Problema a resolver.
Copia sin ningún cambio las líneas que van desde la que contiene "Task: Click the resolution date 26.4.2016" hasta la que contiene "Action: click(159, 169)", ambas incluidas.

Información proporcionada.

++++++

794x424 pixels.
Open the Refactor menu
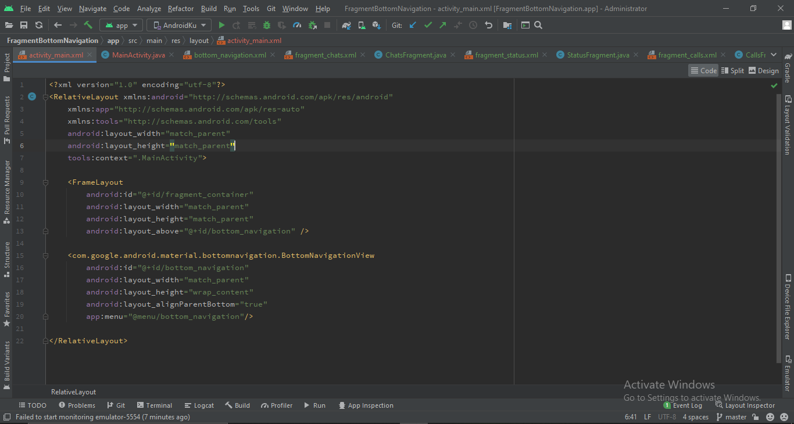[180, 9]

++++++

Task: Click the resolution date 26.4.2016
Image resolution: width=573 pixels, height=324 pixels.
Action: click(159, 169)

++++++

Respuesta al ejercicio.
Task: Click the resolution date 26.4.2016
Image resolution: width=573 pixels, height=324 pixels.
Action: click(159, 169)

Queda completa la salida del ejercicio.